Please copy out the records from the line with "How do I perform: Show" to the line with "tap(43, 774)", leaving the pictures out.

■ **INFORMATION SUPPLIED**:
-*-*-
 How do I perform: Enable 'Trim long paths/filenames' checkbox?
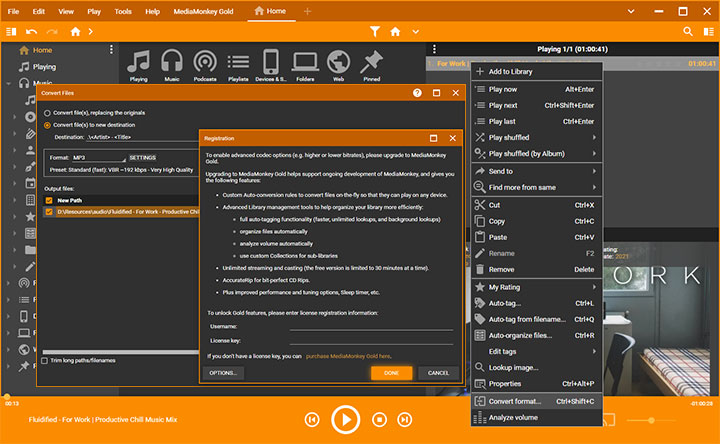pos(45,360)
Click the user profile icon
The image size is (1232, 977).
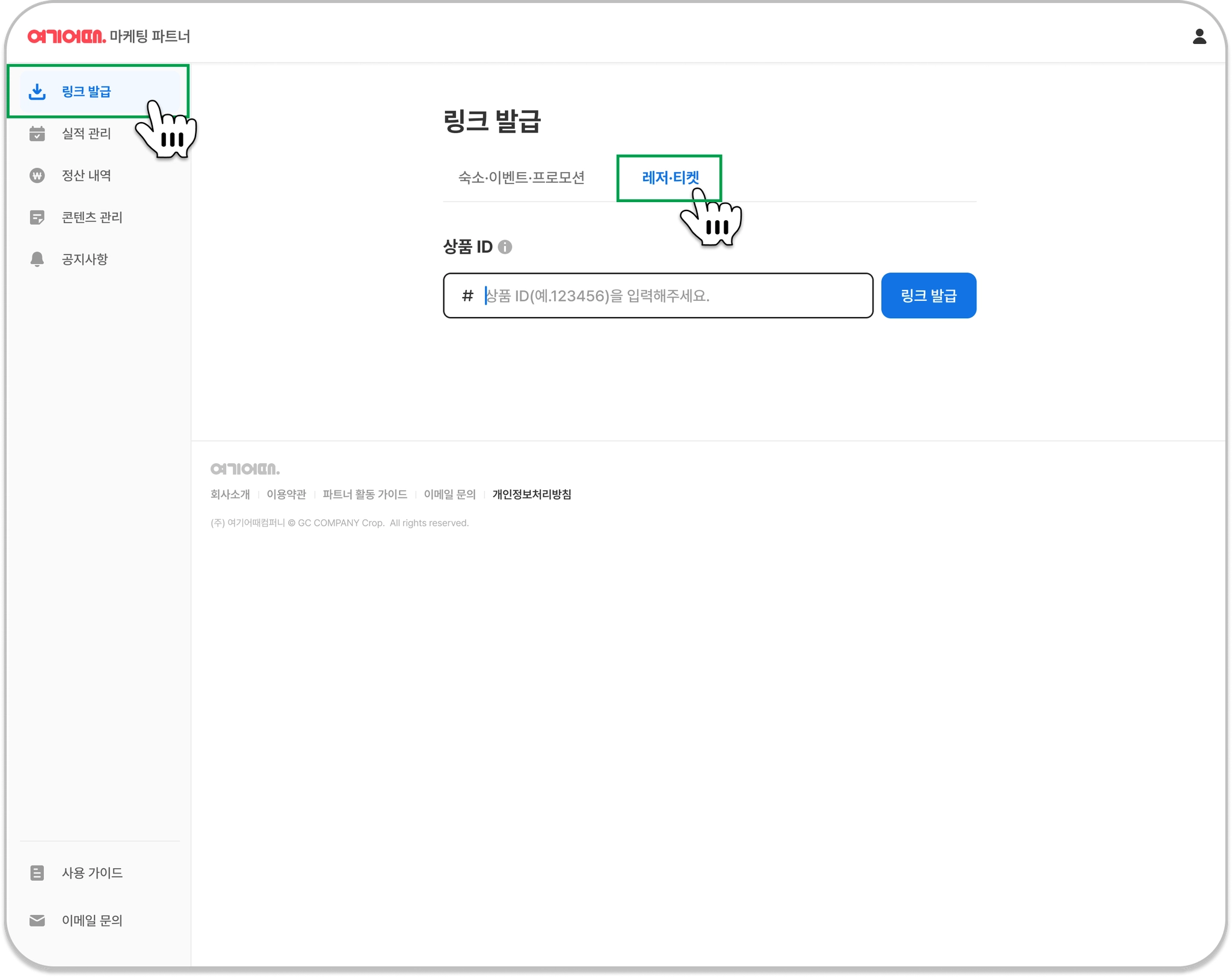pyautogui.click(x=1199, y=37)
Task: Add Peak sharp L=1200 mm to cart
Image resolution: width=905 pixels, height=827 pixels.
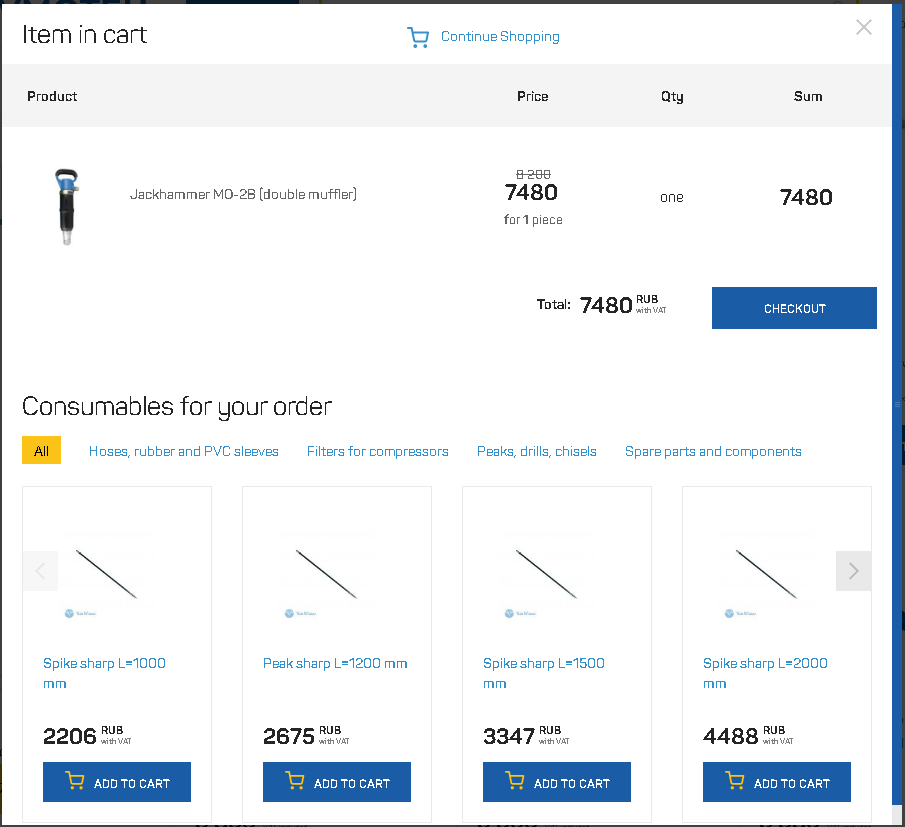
-*-*-
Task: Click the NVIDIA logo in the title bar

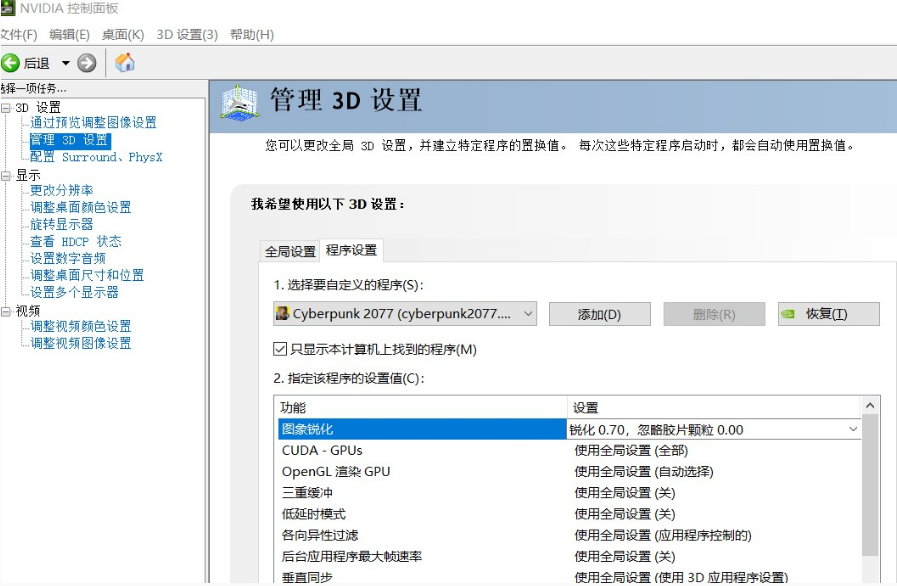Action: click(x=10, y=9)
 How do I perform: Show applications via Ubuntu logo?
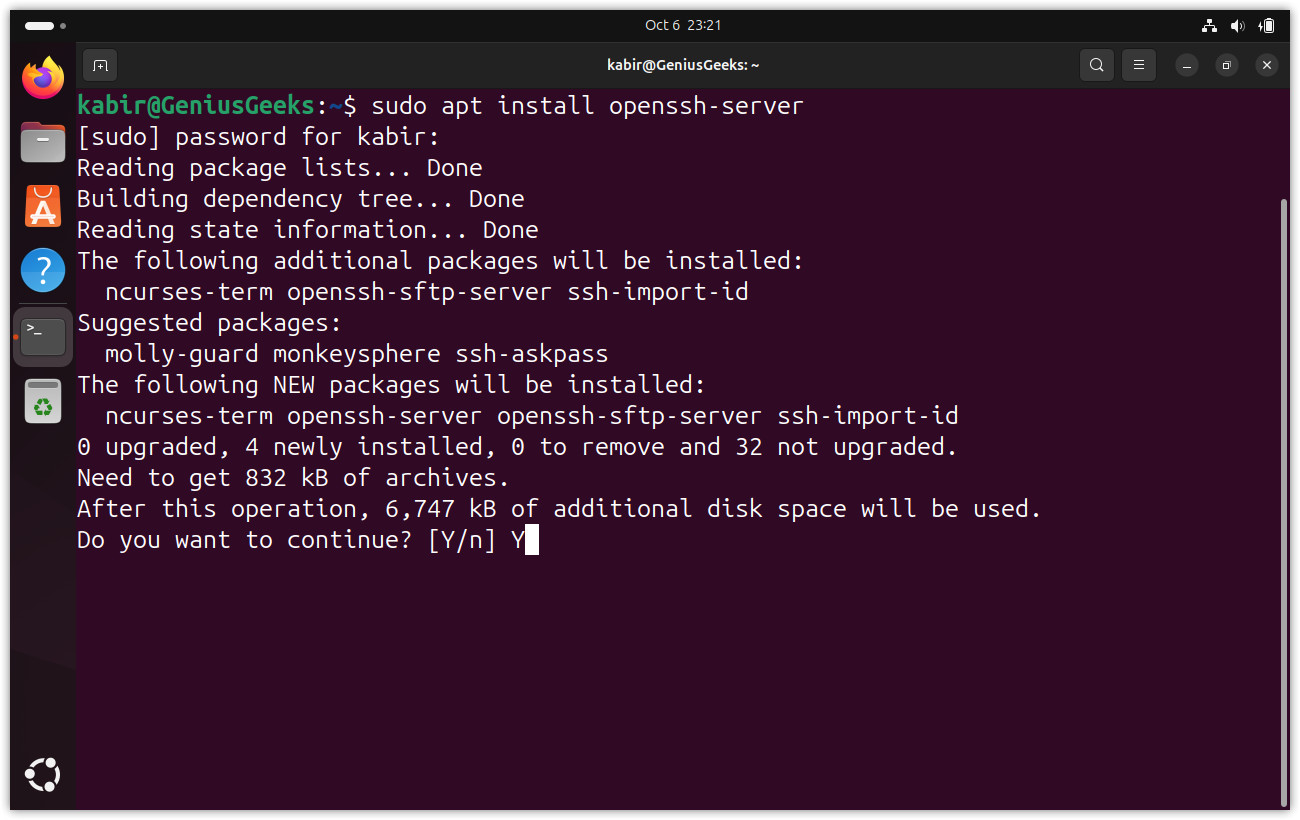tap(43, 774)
-*-*-
■ **TASK RESULT**:
 How do I perform: Show applications via Ubuntu logo?
tap(43, 774)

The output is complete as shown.